Le réchauffement force de plus en plus d’agriculteurs genevois à irriguer leurs cultures. Ils le font généralement avec de l’eau potable, faute d’autre source. Cela peut coûter cher, bien que SIG leur accorde un rabais. «L’eau représente le troisième poste de dépense des maraîchers cultivant en pleine terre», explique Georges Vuillod, maraîcher bio à Bardonnex. De plus, même si l’agriculture consomme moins de 2% de l’eau potable du canton, ses besoins s’additionnent à d’autres demandes, elles aussi en croissance. A terme, cela pourrait poser des problèmes de capacité et la placer en concurrence avec les autres utilisateurs. Le canton, SIG et les milieux agricoles planifient donc la construction de nouveaux réseaux, qui transporteraient de l’eau brute (c’est-à-dire non traitée) jusque dans l’espace rural. «Avec le lac et le Rhône, Genève a la chance de disposer de suffisamment de ressources pour faire face à l’augmentation des besoins», estime François Pasquini, membre de la direction générale à l’Office cantonal de l’eau. «L’enjeu est de l’amener jusque dans les zones agricoles, en traversant la ville.»

Répartition

Le réchauffement climatique affecte fortement le régime de précipitations. «On observe surtout un dérèglement, avec des périodes alternées de forte sécheresse et où la pluie ne semble jamais s’arrêter, comme ce printemps», précise Héloïse Candolfi, directrice d’AgriGenève, l’association faîtière du secteur. Les extrêmes se multiplient: canicules, bourgeonnements précoces suivis de gels, orages torrentiels, etc. La chaleur, notamment, a des effets néfastes. Elle stoppe la croissance de certaines plantes et les produits n’atteignent pas les calibres exigés par la grande distribution. Elle peut aussi faire mûrir tous les fruits en même temps. «Il faut alors engager des extras pour la cueillette, alors même que les prix baissent», remarque Grégory Donzé, arboriculteur à Bernex. Certaines variétés de pommes se colorent mal quand il fait trop chaud et perdent leur goût, comme les Gala.

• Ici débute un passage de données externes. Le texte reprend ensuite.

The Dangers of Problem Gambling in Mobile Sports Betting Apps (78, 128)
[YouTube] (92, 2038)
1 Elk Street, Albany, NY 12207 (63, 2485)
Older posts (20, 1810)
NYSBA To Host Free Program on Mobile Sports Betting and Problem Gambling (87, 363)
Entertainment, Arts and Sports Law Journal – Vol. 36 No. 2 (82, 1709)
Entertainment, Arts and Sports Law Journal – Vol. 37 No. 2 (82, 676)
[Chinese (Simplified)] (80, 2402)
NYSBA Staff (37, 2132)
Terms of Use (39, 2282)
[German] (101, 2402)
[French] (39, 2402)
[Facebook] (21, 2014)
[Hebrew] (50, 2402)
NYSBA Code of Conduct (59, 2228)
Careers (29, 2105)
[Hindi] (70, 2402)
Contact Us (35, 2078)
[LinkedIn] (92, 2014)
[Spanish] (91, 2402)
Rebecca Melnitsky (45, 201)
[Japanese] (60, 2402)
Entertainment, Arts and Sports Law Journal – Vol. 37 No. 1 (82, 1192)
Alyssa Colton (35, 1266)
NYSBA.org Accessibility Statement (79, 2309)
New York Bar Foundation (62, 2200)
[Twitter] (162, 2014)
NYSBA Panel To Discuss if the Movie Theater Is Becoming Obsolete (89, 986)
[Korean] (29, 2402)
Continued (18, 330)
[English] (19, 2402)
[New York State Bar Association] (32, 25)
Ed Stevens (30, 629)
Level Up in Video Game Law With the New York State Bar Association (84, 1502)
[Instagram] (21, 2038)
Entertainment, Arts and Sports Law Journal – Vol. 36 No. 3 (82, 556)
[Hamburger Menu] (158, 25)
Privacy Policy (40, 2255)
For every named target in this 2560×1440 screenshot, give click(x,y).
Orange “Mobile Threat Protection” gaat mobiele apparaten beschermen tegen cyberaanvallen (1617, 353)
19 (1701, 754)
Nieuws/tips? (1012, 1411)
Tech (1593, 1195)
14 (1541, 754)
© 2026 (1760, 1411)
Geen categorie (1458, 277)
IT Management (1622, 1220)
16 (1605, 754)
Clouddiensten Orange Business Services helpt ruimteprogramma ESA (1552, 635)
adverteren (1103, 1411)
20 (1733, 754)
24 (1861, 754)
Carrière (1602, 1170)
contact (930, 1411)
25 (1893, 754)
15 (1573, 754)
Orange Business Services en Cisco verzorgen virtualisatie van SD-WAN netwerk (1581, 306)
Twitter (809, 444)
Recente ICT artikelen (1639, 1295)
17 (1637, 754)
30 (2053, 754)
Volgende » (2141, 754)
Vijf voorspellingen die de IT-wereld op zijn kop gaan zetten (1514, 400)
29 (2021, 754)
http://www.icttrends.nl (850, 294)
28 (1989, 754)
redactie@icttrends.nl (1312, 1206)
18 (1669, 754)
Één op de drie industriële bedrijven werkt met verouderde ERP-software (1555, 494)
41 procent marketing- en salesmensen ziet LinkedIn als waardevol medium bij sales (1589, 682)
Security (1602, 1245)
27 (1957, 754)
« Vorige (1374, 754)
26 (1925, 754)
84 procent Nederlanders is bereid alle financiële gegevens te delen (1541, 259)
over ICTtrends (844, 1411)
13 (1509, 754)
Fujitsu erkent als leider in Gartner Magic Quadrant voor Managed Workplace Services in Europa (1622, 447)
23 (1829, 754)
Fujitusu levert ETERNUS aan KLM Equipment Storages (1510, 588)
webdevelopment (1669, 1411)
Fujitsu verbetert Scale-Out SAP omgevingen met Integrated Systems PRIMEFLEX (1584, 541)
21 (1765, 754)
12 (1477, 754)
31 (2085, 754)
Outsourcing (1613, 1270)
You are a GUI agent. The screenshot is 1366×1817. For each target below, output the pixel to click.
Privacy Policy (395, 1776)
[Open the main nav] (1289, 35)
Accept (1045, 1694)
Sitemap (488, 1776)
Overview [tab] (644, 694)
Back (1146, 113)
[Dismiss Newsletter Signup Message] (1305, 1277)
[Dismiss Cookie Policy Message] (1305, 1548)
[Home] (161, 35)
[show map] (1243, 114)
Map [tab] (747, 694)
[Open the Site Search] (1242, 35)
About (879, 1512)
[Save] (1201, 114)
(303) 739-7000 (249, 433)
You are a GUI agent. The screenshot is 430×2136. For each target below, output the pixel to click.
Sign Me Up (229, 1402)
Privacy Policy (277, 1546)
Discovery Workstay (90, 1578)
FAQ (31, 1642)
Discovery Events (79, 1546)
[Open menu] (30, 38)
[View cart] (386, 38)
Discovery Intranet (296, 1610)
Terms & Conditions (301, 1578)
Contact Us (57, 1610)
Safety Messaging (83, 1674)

La chaleur accroît également l’évapotranspiration des plantes et dessèche le sol. Plus il fait chaud et sec, plus il faut compenser en apportant de l’eau. A Genève, «jusqu’à la fin du XXème siècle, seuls les maraîchers irriguaient leurs cultures», se souvient Georges Vuillod. «Puis, avec l’évolution du climat, d’autres s’y sont mis.»

L’irrigation est aujourd’hui pratiquée de manière systématique dans les cultures de pommes de terre et le maraîchage. Quelque 20% des cultures fourragères, 40% de celles de maïs et 60% des arboricultures du canton y ont aussi eu recours en 2021, selon un rapport du bureau CSD ingénieurs. Quant aux vignobles, ils étaient jusqu’à 40% à être irrigués, selon les secteurs. «Pour l’arboriculture et la viticulture, il ne s’agit pas seulement de faire face aux sécheresses, mais aussi aux gels tardifs, qu’on combat notamment en aspergeant les cultures avec de l’eau», note Fabien Wegmüller, adjoint scientifique à la direction générale de l'agriculture du canton de Genève.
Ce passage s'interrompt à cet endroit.